Recorded information:

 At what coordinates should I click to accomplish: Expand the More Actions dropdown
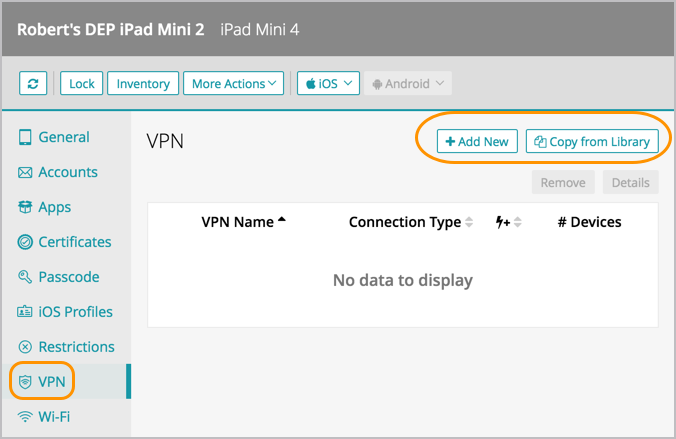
==
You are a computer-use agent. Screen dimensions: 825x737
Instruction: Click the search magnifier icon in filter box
--
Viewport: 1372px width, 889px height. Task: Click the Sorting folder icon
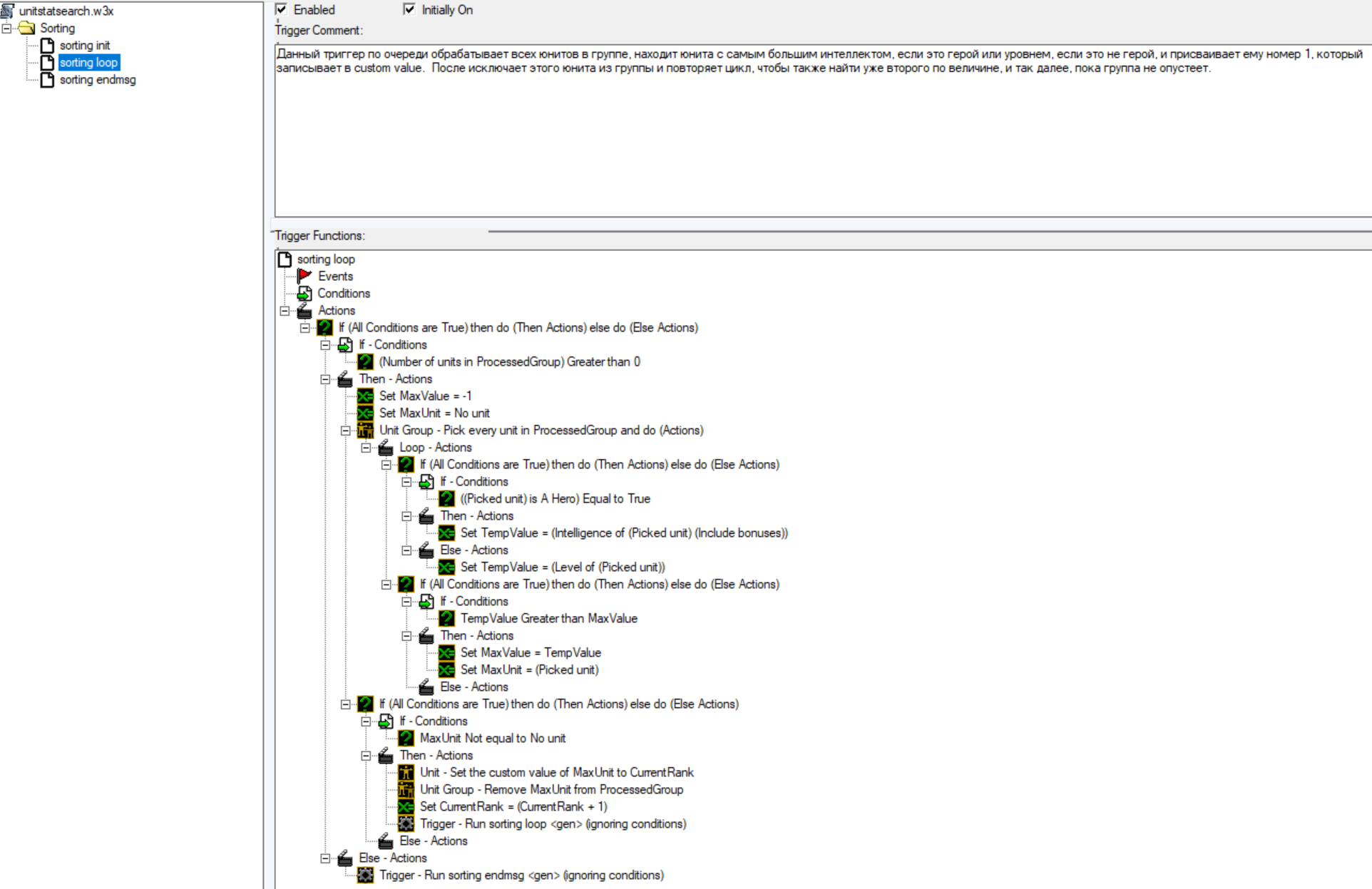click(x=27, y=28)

Given exercise: Reproduce the listing from the line containing "Viewport: 1372px width, 889px" up to and including the line containing "click(x=27, y=28)", omitting the pictures.

Finished task:
Viewport: 1372px width, 889px height. Task: Click the Sorting folder icon
click(x=27, y=28)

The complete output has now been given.